Obsesi heri terhadap sepak bola kemudian Ia aplikasikan dalam bentuk lain. Ia kemudian menjadikan dirinya sebagai manajer Bayu nan memfasilitasi Bayu demi mewujudkan cita-cita Bayu. Secara tak sengaja mereka berjumpa dan bergaul dengan Zahra, seorang anak perempuan penjaga kuburan.
Zahra kemudian mengizinkan Bayu buat menjadi huma kuburan nan masih kosong sebagai tempatnya berlatih.Walau kemudian perjuangan 3 orang sahabat ini tetap saja menuai kendala dihari-hari selanjutnya.
Masalah kemudian muncul ketika Bayu membohongi kakeknya demi berlatih sepak bola. Sang kakek nan memunyai penyakit jantung itu secara tak diduga mendatangi Bayu di sekolah sepak bolanya. Dampak kekecewaan nan mendalam melihat Bayu disekolah itu, penyakit jantungnya kambuh. Ia terpaksa dilarikan ke rumah sakit.
Bayu merasa bersalah dan menyesal telah membohongi kakeknya. Akhirnya ia memutuskan buat berhenti berlatih sepak bola. Bukan itu saja, Ia juga memutuskan tak akan bergaul lagi dengan Heri sebab ia menyesal telah mengikuti nasihat temannya itu.
Namun kemudian kakek Bayu tersadar bahwa ia salah sebab tak mendukung cita-cita cucunya tersebut. Akhirnya Bayu nan kali ini dengan izin dari kakeknya kembali ikut seleksi tim demi impiannya menjadi pemain sepak bola. Ia juga kembali bersahabat dengan Heri. Dan dengan dukungan ibu, kakek, Heri dan Zahra, akhirnya Bayu sukses lolos seleksi masuk Tim Nasional Indonesia dan menggapai cita-citanya selama ini.
Pesan Moral nan Disampaikan Dalam Cerita Film Garuda di Dadaku
Ada beberapa pesan moral nan sukses aku tangkap setelah menyaksikan film ini, di antaranya :
- Sebagai tokoh primer difilm ini, Bayu, telah memberikan kita satu bukti bahwa impian itu haruslah besar,tinggi,seolah-olah tak mungkin. Dengan perjuangannya nan tak kenal lelah, Ia terus berlatih sepak bola walau keluarga tak mendukung impian tersebut.
- Heri menjalankan tugasnya sebagai pemeran pembantu dengan baik difilm ini. Pesan moral nan coba disampaikan dalam tokoh ini ialah keterbatasan fisiknya nan cacat,tidak membuatnya mengurangi kecintaannya terhadap sepak bola. Walau tak akan pernah dapat bermain bola, namun Ia sukses membantu mewujudkan cita-cita temannya, Bayu, buat menjadi pemain Tim Nasional Indonesia. Wujud bantuannya tersebut Ia laksanakan dengan menjadi manajer "dadakan" Bayu, sekaligus motivator Bayu.
- Tokoh Zahra menyampaikan pesan kepada kita semua bahwa kekurangannya tak serta merta membuatnya tak dapa berkontribusi dalam membantu Bayu. Ia nan kemudian mengizinkan Bayu berlatih dikuburan pada akhirnya dapat kembali melanjutkan sekolahnya.

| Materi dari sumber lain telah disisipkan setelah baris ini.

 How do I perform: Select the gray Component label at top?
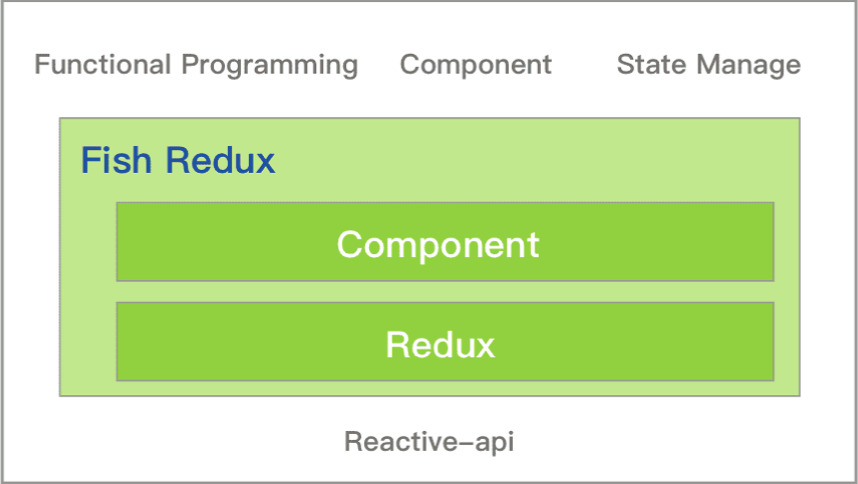tap(475, 65)
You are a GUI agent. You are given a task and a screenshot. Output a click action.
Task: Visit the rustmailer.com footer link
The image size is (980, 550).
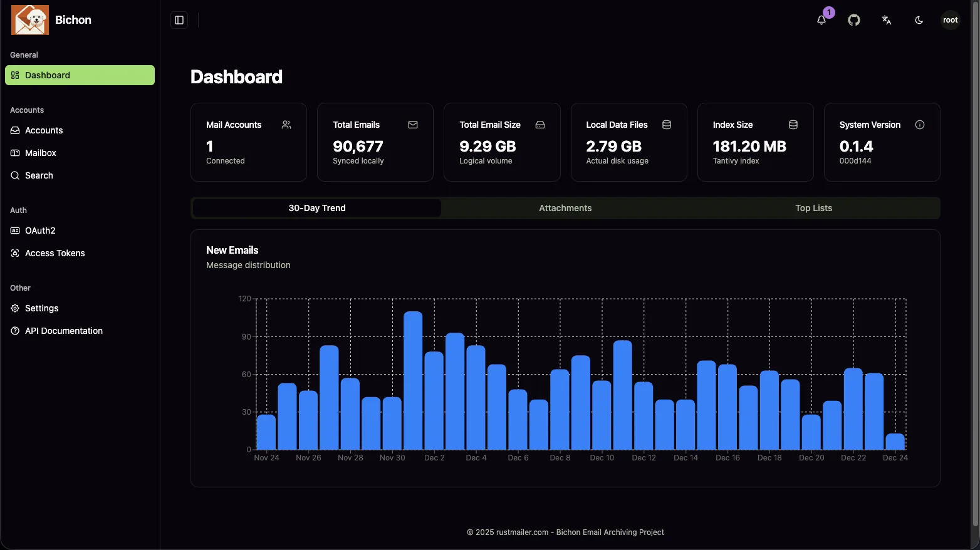(x=521, y=532)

- Tokoh kakek Bayu kendati hampir sepanjang film tak mendukung impian cucunya menjadi pemain sepak bola, namun sebenarnya menginginkan masa depan nan niscaya buat cucunya tersebut. Pesan moral nan dapat kita ambil dari peran sang kakek ini ialah sebagai orang tua kita memang berhak buat memastikan masa depan nan cerah buat anak atau cucu kita, namun nan paling krusial ialah membebaskan mereka berkreasi dan turut menyemangati segala upaya nan mereka tempuh demi cita-cita dan asa nan mereka nilai dapat jadi nan terbaik buat mereka.

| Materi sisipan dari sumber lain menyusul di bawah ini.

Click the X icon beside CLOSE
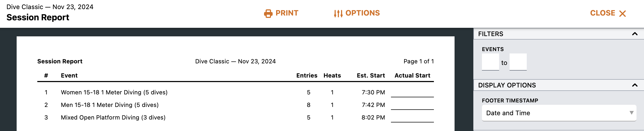This screenshot has height=131, width=644. point(623,14)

Demikianlah klarifikasi aku tentang film Garuda Didadaku. Sebuah film nan menurut aku menjadi realita hayati nan ada di Indonesia. Film ini seperti kebanyakan film keluarga lainnya nan mengangkat usaha seorang anak dalam meraih mimpinya. Saya menyukai film ini sebab ini bukan film tentang horor nan kadang membosankan dan cenderung vulgar.

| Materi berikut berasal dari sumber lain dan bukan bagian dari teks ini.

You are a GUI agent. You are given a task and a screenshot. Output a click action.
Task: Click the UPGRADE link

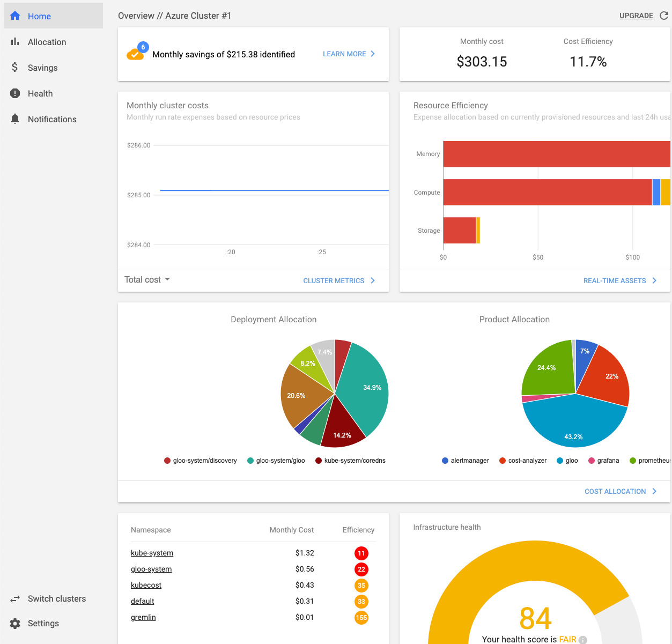point(636,16)
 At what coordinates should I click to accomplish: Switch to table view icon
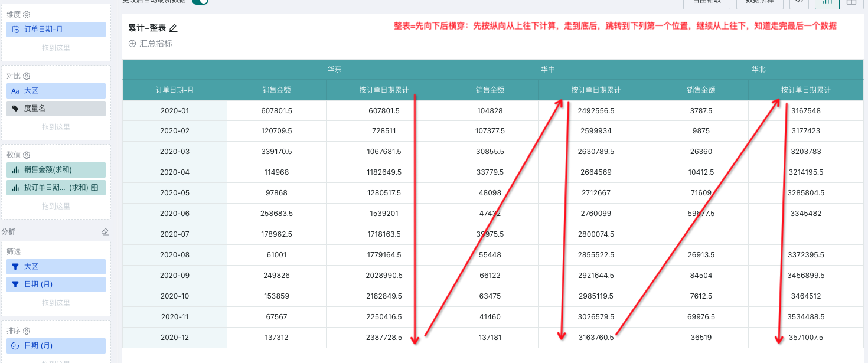851,2
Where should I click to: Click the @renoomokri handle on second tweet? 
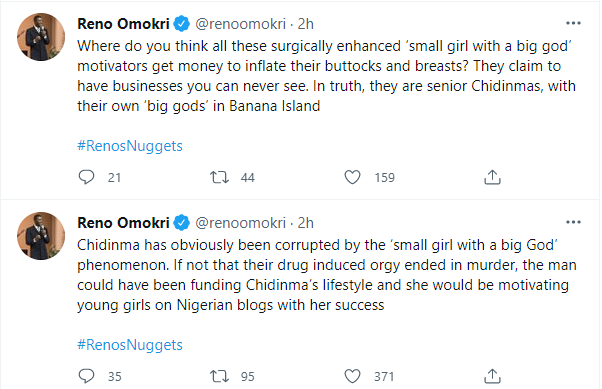pyautogui.click(x=240, y=223)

Film ini juga bisa ditonton oleh semua umur dan kalangan sebab tak mengandung unsur pornografi dan kekerasan. Selain tentunya film ini juga bisa membangkitkan rasa cinta dan nasionalisme bangsa terhadap Indonesia.Yakinlah bahwa global sepak bola Indonesia suatu saat akan mencapai kemajuannya.Selamat menyaksikan.